On the basis of listening to “Revolution on Request” I won’t be adding Troubled Horse to the town’s list of attractions. Essentially this is a collection of rock songs, which hark back to the 70s or even 60s in style. The understated fuzziness of “Desperation” would appear to be deliberate. There’s an attempt at humour – track 7 is called “Track 7” – and shock – “My Shit’s Fucked Up” – but neither is a passport to quality or innovation. The publicity tells us to expect “an invigorating whirlwind of spiky garage rock, propulsive psychedelia and thunderous, overdriven soul-meets-doom riffing”. I can detect psychedelia on “The Filthy Ones”, good old rock n roll on “Peasants” and a bit of atmosphere on the more laid back “Bleeding” but all in all Troubled Horse only manage to magic the remotest semblance of invigorating whirlwinds away into the ether of anonymity. There are good guitar solos and the songs are moderately catchy. “Hurricane” is a tinny rock song that you might hear in a pub but at least the guitarist sounds like he’s having a whale of a time. The vocals meanwhile are awful throughout. The song structures are all over the place. “The Filthy Ones” is just weak. “The Haunted” is more substantial but nothing comes out of the ideas and passages in it. There’s no adventure. There’s nothing actually wrong with “Which Way to the Mob” but there’s no imagination, and it just steps up for no apparent reason other than this is what happens. “My Shit” does have a nice REM type rhythm to be fair, and the lyrics are quite interesting but this is all just a journey of disappointment, made worse by crappy retro sound. I thought “Let Bastards Know” promised something punkish, but oh no: it’s just some whiny 60s thing. There’s a break in the middle and a guitar solo, but it’s all unsubstantial and they were never going to do much anyway in two and a half minutes. “Bleeding” was for me the best song but even there it was a case of trying to do too much and at no stage did this or any other song get my juices flowing.

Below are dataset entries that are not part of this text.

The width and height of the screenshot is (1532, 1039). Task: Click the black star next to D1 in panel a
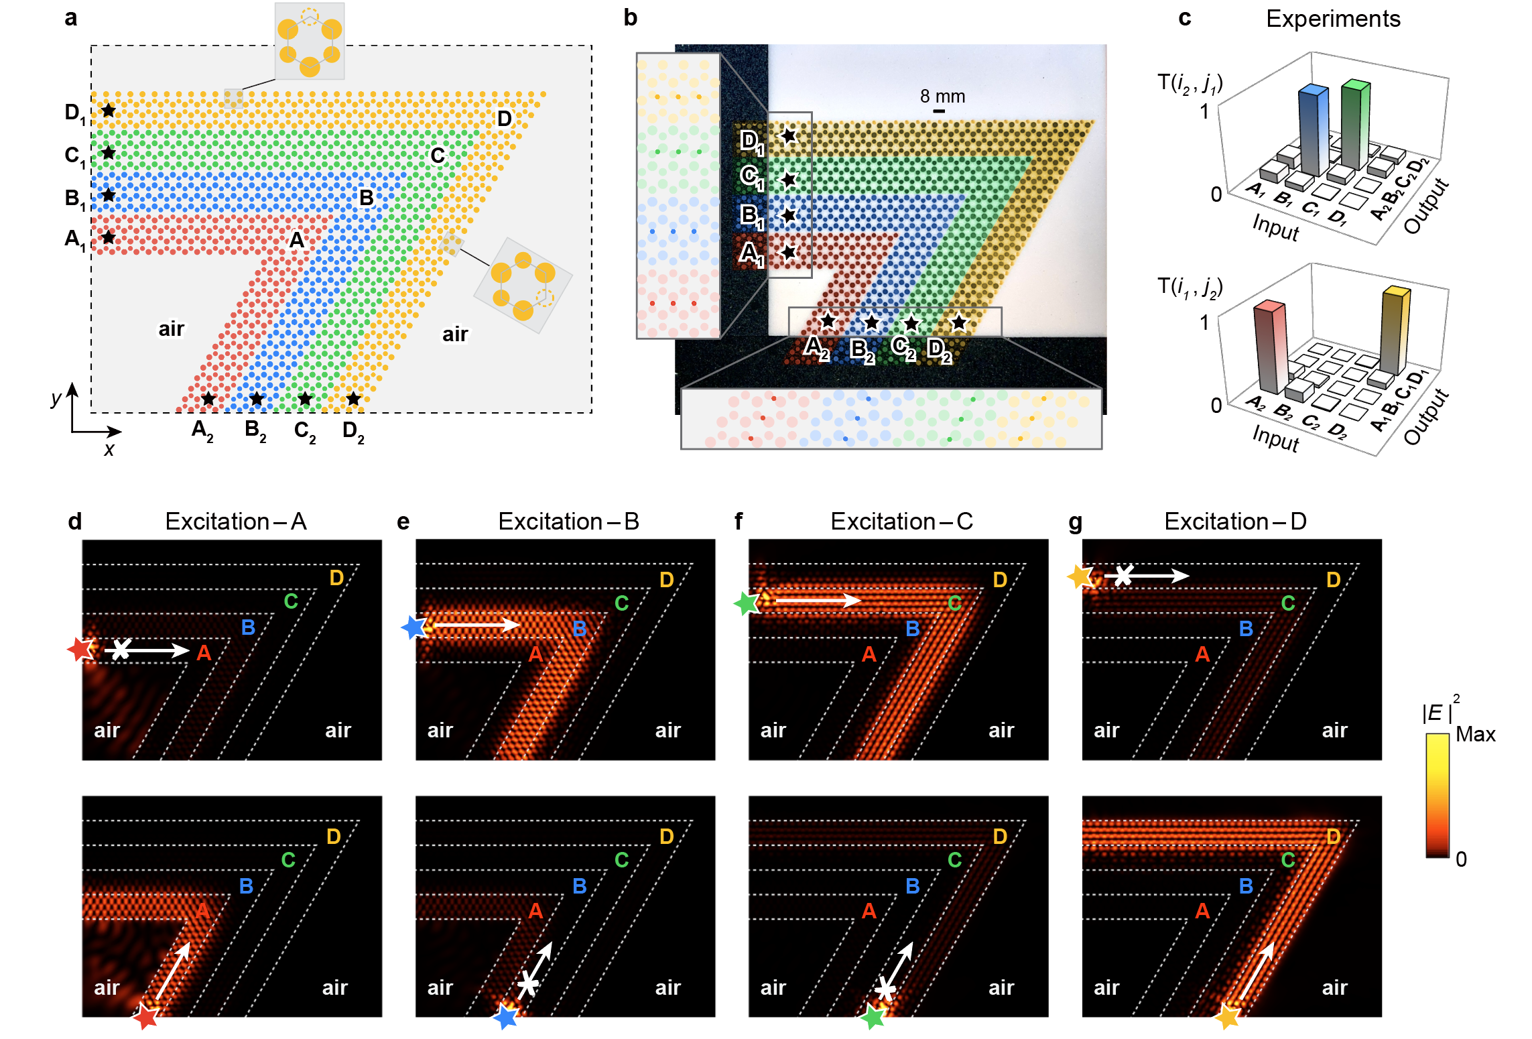pyautogui.click(x=109, y=110)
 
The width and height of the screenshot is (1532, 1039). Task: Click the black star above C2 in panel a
pyautogui.click(x=305, y=399)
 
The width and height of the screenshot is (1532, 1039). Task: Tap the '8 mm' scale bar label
pyautogui.click(x=942, y=97)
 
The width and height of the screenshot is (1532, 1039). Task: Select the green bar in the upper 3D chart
pyautogui.click(x=1355, y=124)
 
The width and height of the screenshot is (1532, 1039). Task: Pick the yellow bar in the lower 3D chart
pyautogui.click(x=1395, y=330)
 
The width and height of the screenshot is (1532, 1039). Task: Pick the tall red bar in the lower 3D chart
pyautogui.click(x=1271, y=346)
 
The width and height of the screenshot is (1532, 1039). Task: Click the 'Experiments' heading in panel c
pyautogui.click(x=1333, y=19)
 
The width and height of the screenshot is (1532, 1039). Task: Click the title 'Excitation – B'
pyautogui.click(x=568, y=521)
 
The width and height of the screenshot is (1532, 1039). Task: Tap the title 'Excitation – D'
pyautogui.click(x=1235, y=521)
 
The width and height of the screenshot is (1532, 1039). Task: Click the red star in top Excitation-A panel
pyautogui.click(x=81, y=649)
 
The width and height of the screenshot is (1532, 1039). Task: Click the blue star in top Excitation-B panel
pyautogui.click(x=414, y=627)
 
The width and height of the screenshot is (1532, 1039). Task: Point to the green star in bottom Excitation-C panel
pyautogui.click(x=873, y=1016)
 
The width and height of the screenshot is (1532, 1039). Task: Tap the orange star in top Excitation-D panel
pyautogui.click(x=1080, y=576)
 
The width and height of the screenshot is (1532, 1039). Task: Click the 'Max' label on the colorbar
pyautogui.click(x=1475, y=734)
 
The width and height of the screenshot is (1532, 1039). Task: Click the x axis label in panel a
pyautogui.click(x=109, y=449)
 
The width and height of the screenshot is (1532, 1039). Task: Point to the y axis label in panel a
pyautogui.click(x=56, y=398)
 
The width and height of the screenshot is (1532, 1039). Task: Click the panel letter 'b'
pyautogui.click(x=630, y=17)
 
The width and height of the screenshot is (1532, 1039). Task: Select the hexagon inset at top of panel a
pyautogui.click(x=310, y=41)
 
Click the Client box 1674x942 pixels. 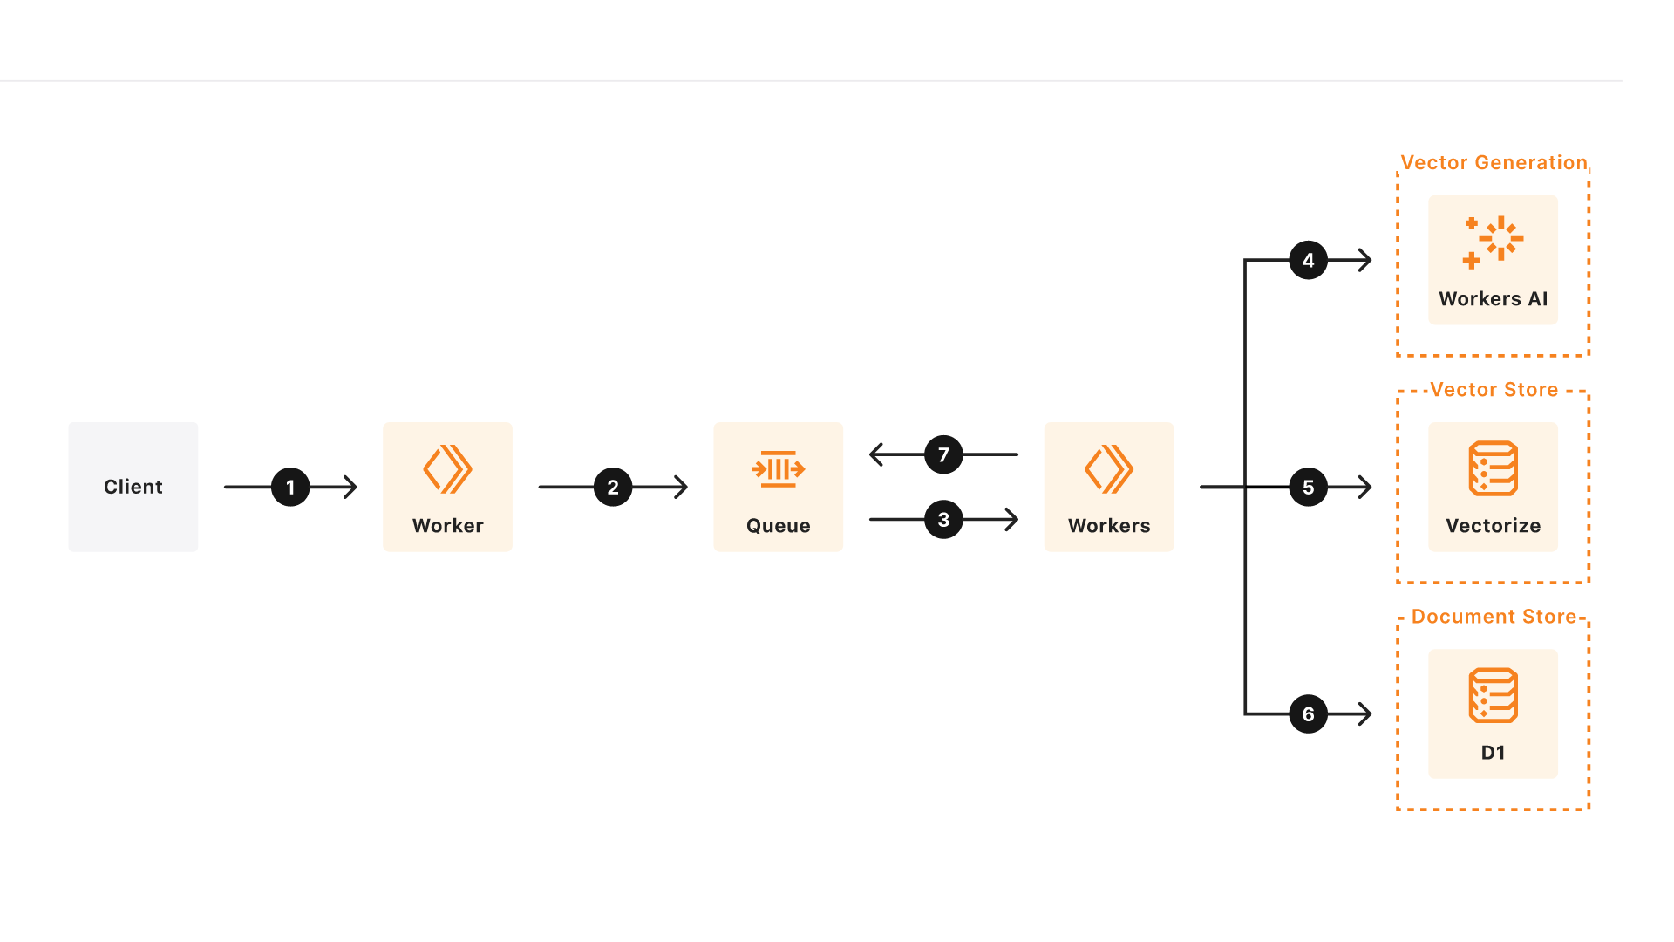[133, 487]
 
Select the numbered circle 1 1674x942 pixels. [290, 487]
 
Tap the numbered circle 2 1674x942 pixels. [613, 487]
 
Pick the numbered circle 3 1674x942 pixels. [943, 520]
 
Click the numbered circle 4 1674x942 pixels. [1308, 260]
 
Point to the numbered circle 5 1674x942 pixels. [1308, 487]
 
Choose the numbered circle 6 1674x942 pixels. [1308, 713]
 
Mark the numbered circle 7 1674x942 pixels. [943, 454]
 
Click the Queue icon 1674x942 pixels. [778, 469]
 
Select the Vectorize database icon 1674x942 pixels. [1493, 468]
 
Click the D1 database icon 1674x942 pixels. [1493, 695]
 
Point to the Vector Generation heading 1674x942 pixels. [1494, 163]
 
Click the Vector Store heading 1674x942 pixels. [1494, 390]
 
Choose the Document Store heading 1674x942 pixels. [1494, 617]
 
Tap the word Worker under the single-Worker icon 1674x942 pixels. [447, 526]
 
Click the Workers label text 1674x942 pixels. [1109, 526]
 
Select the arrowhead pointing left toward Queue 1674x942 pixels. [877, 454]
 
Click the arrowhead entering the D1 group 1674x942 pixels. [1365, 713]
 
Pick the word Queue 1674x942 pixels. [778, 526]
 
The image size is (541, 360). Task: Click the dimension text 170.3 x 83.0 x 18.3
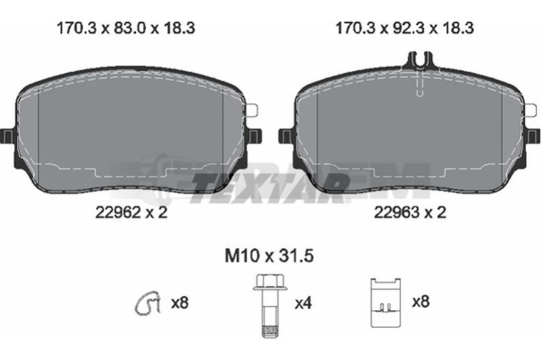[x=126, y=28]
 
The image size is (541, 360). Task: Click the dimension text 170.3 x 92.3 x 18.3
[x=404, y=28]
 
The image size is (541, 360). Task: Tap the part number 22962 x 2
[x=131, y=212]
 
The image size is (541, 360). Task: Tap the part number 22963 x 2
[x=410, y=212]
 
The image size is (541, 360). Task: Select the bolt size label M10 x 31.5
[x=269, y=256]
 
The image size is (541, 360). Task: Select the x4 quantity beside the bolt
[x=303, y=303]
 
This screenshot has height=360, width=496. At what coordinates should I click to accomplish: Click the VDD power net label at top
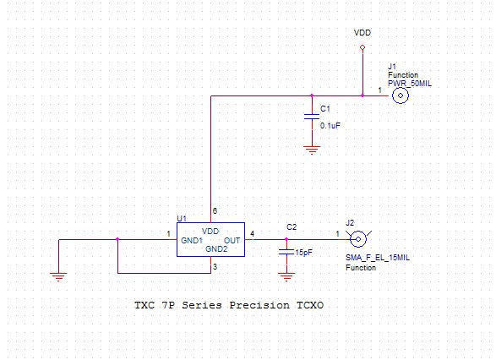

“Revolution on Repeat” isn’t completely without energy, but it’s almost as if this energy has been driven away bound a negative combination of sound and structure. For me it had no character and cohesion. Nor does it have originality. My recollection of a concert I attended in Troubled Horse’s home town is of everyone hanging around the bar and only a handful of people watching the band. On this showing, I’d stick to the bar if Troubled Horse were playing.